A Windows User Account Explicitly Denied Authentication Access Can Still Log In If It Is Linked to a Trusted Laserfiche Trustee Account.

June 16, 2008 | KB: 1011996

https://support.laserfiche.com/kb/1011996/a-windows-user-account-explicitly-denied-authentication-access-can-still-log-in-if-it-is-linked-to-a-trusted-laserfiche-trustee-account-

Laserfiche 8, Laserfiche 9

A Windows user account explicitly denied authentication access can still log in to a repository if the denied Windows user account is already linked to a Laserfiche user account.

Laserfiche user settings take precedence when a Windows user account is explicitly linked to a Laserfiche user account.

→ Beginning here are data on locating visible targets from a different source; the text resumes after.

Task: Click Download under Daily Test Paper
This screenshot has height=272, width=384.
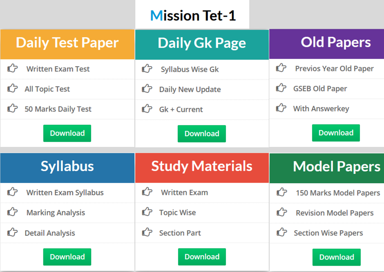Action: (x=67, y=133)
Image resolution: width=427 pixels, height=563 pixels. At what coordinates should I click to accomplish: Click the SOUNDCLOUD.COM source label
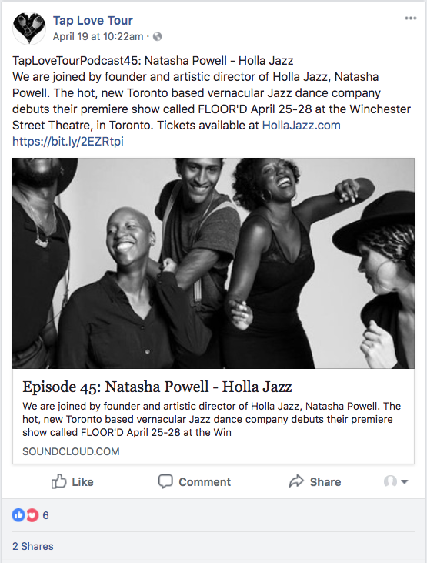click(71, 451)
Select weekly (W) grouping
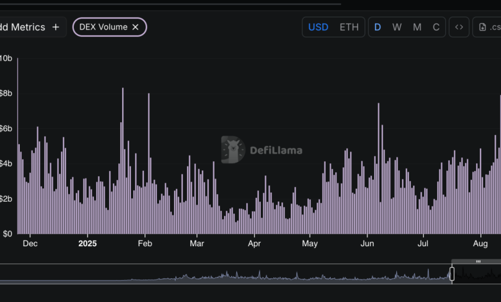 click(x=397, y=27)
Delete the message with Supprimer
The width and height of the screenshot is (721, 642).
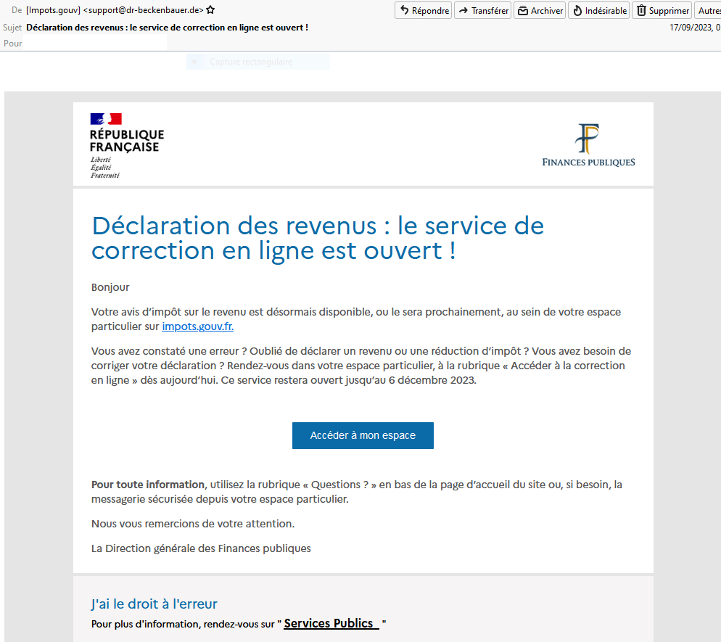tap(662, 11)
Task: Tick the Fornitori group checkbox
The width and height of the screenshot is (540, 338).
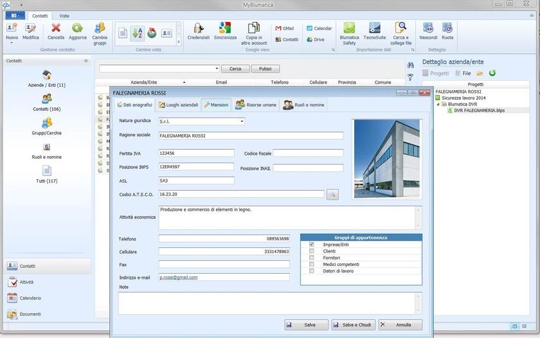Action: pyautogui.click(x=312, y=258)
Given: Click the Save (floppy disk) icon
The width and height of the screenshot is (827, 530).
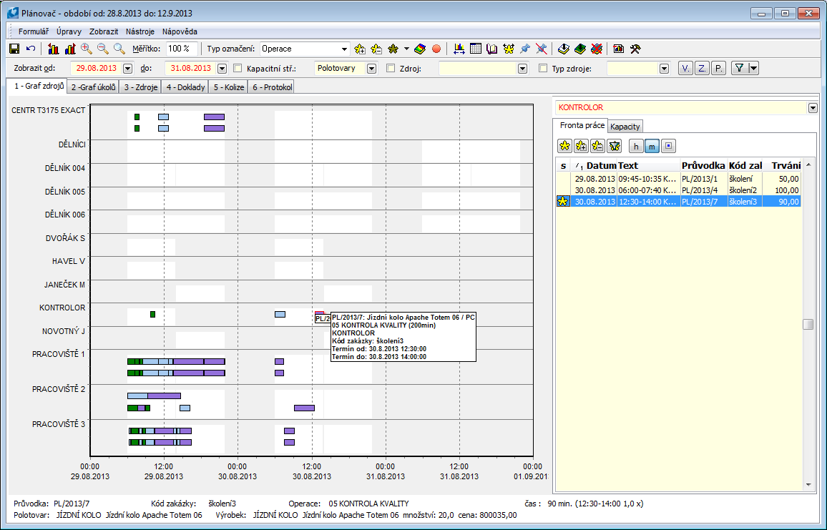Looking at the screenshot, I should pos(14,49).
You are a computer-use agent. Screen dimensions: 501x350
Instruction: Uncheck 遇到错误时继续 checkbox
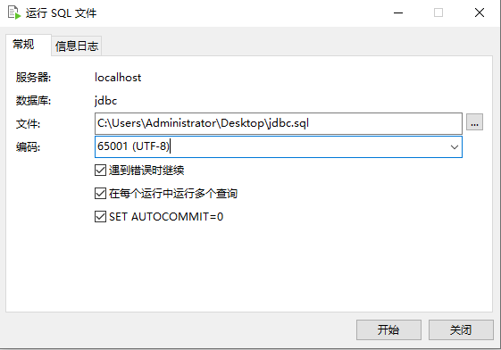coord(100,171)
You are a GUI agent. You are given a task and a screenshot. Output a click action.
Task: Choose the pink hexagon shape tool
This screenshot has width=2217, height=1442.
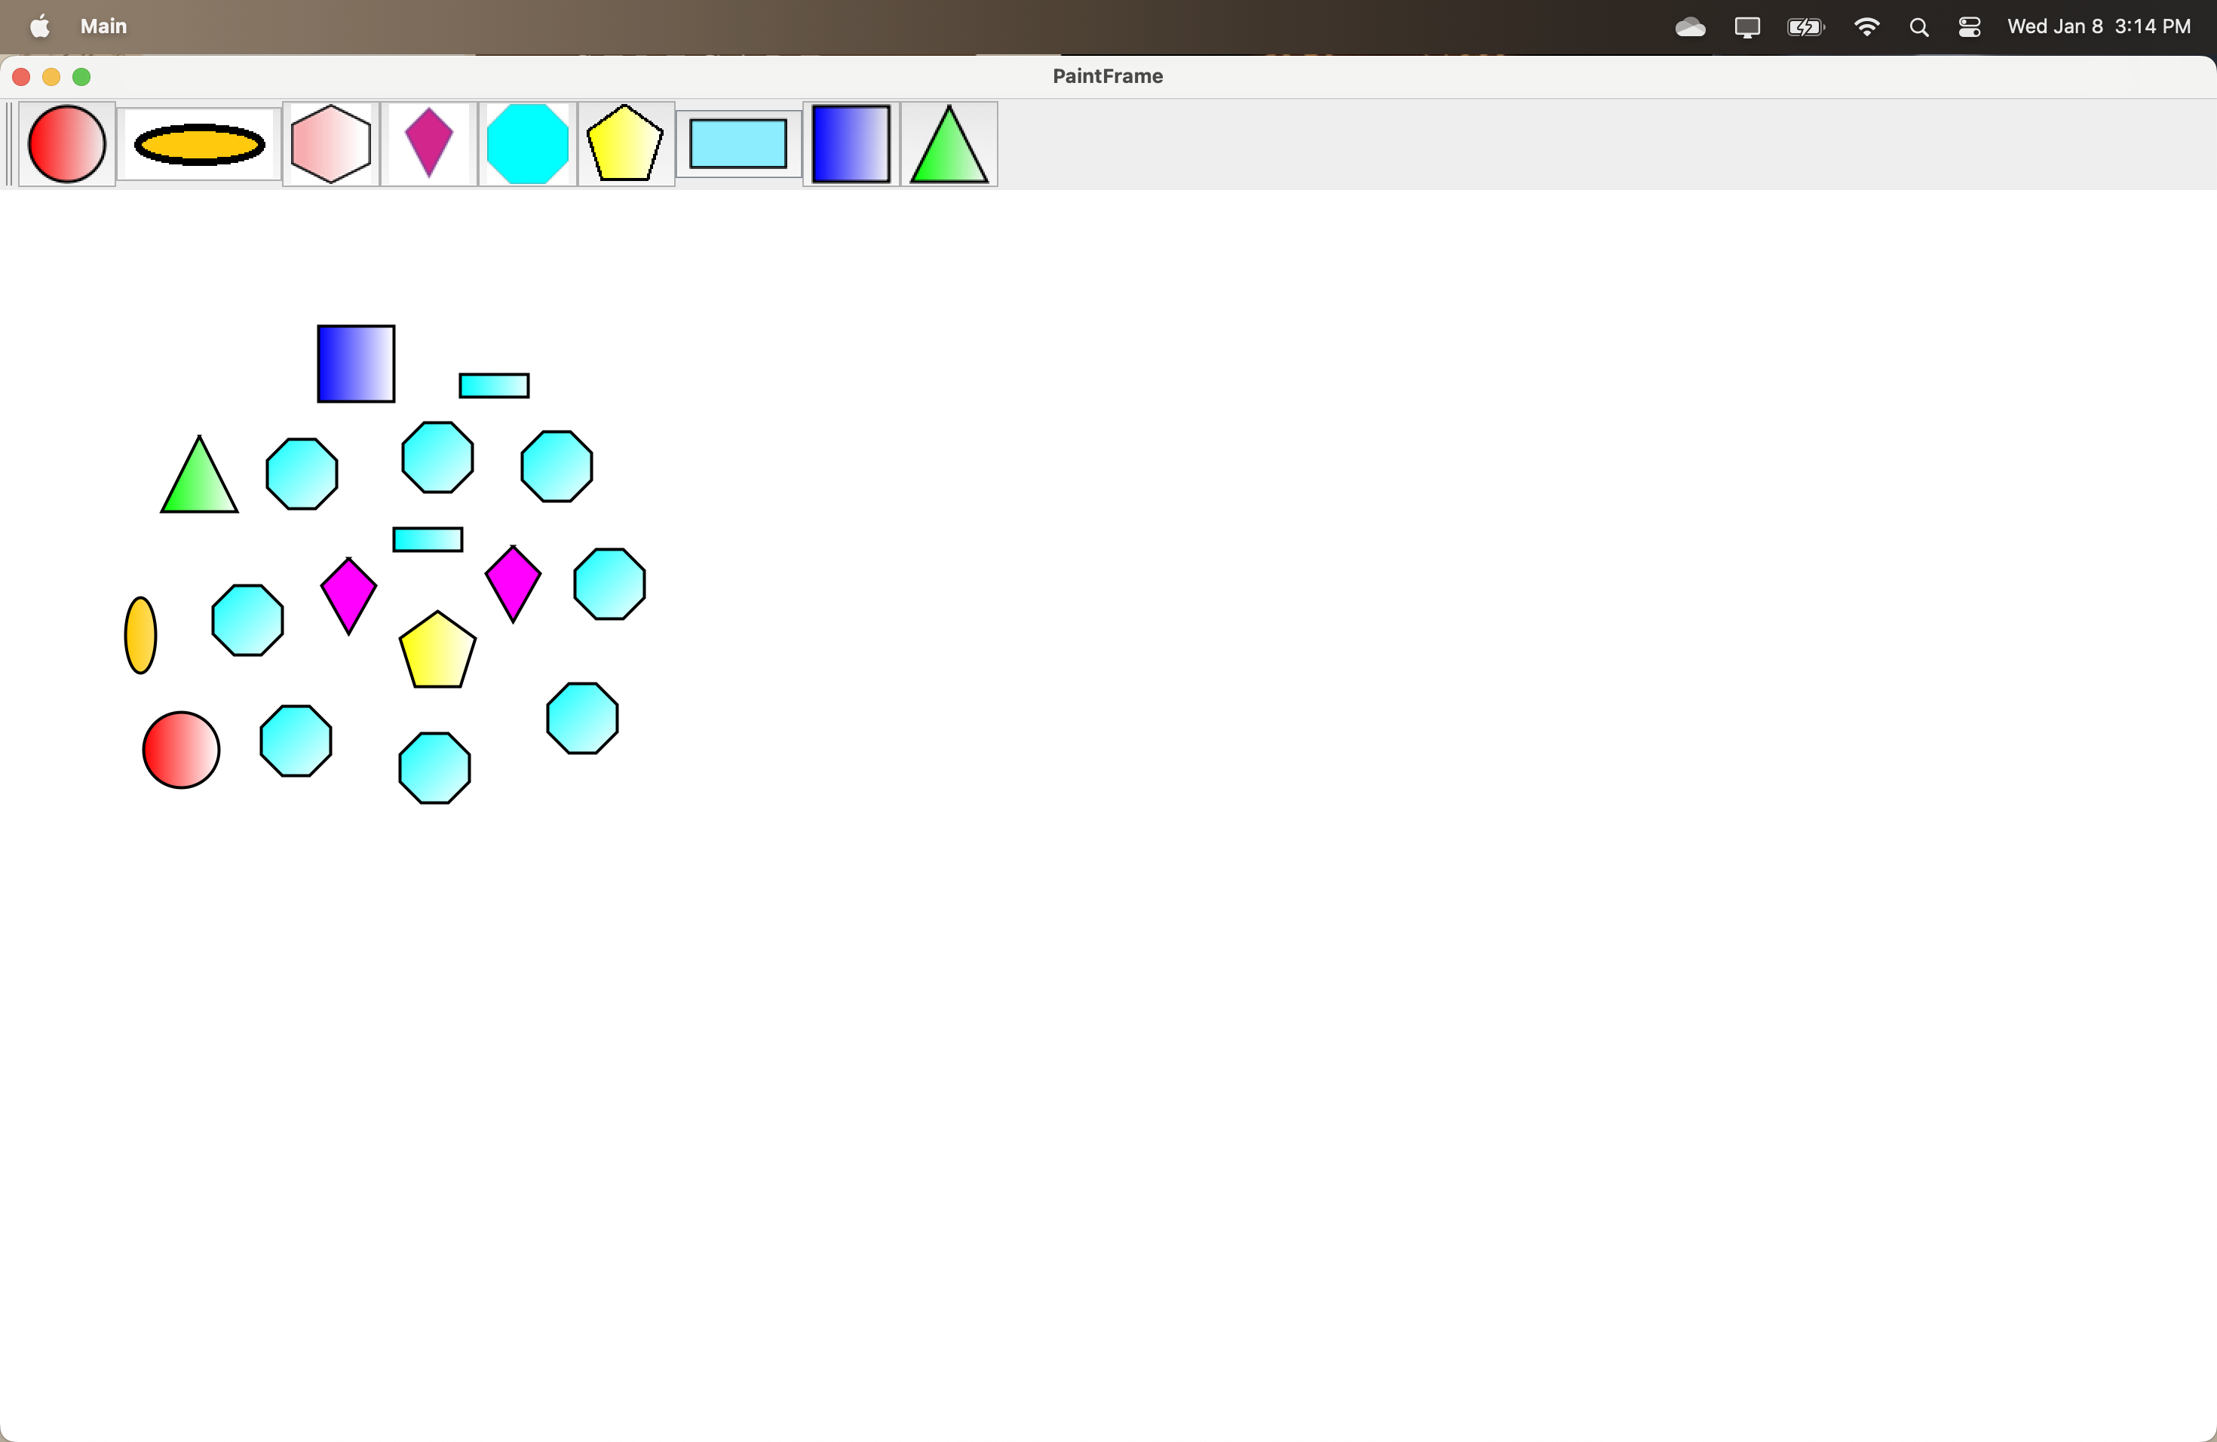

This includes authentication settings.

The Laserfiche 8 Administration console displays warnings when creating this type of configuration.

When you link a Windows user account to a Laserfiche user account and the repository already contains an entry for that Windows user account in the Windows Accounts item, you will receive the following warning message:

Authentication, security and audit settings have already been assigned directly to the Windows account user that is being linked to this trustee. The authentication, security and auditing settings set directly on that Windows account will now be ignored because Laserfiche trustee rights take precedence.

When you add a Windows user account to the Windows Accounts item in the administration console and the Windows user account is already linked with a Laserfiche user account, you will receive the following warning message:

This Windows user has already been linked to Laserfiche trustee 'LaserficheTrustee'. Authentication, security and auditing settings for that Laserfiche trustee will take precedence over the rights assigned to this Windows user. Are you sure you want to add this user?